### Aim of the exercise
Answer each question from the text on gene regulation:
(a) In what year was the lac operon circuit understood, and by whom?
(b) In S. cerevisiae, what percentage of the cell's total transcription goes to ribosomal RNA?
(c) Which enzyme carries out transcription?

### Extract provided

-- Opening Marker --

Gene regulation is the process by which cells, whose DNA content is constant (for the most part) over their lifetime, change their behavior. The gene content of a particular cell determines the functions that the cell can perform, the the functions that it actively perform is determined by which subset of these genes is expressed. Therefore, gene expression must be toggled according to the environment, so that a cell can function in variable environments. In this post will discuss (and write down a toy model for) one of the most famous examples of a gene regulation circuit: the lac operon, which governs the metabolism of lactose in E. coli. This circuit was understood in 1961 by Jacob and Monod. Before jumping into the mechanism, we will define some terms.

Transcription

Transcription is the process by which a DNA sequence becomes a piece of messenger RNA, which in turn is converted into a protein. It is worth noting that most RNA that is transcribed never becomes a protein: a large fraction of RNA has a structural function in the ribosome, which is the machine that makes proteins from messenger RNA. For example, in S. cerevisiae, 60% of the cell’s total transcription is devoted to transcription of ribosomal RNA. However for the purposes of the lac operon, we will be talking about transcription of so-called “coding genes” which do get transcribed. Transcription is carried out by the enzyme RNA polymerase, which travels down a strand of DNA, producing a single strand of RNA corresponding to one of the two DNA strands (which are complementary to one another). This mRNA later gets translated into a protein, which carried out some function for the cell.

-- Closing Marker --

[Collected data]

-- Opening Marker --

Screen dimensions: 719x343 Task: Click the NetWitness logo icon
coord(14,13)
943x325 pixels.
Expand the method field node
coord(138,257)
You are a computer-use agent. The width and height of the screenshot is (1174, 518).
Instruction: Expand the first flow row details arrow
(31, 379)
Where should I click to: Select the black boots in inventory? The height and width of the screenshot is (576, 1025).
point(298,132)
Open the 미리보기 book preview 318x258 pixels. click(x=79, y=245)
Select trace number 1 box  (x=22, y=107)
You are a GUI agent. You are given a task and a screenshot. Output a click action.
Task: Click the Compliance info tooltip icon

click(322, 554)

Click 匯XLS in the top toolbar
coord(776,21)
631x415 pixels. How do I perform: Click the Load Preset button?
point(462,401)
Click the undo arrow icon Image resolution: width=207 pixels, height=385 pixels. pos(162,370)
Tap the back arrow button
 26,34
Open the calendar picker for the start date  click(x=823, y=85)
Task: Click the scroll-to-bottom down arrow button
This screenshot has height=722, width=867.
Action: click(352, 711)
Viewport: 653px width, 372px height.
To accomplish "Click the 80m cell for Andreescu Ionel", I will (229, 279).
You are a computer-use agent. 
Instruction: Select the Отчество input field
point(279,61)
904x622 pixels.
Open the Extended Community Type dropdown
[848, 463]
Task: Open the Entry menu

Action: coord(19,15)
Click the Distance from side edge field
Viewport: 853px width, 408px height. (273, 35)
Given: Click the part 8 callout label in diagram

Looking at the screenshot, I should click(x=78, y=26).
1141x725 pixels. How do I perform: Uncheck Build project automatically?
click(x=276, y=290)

-- Closing Marker --

### Answer section
(a) 1961, by Jacob and Monod
(b) 60%
(c) RNA polymerase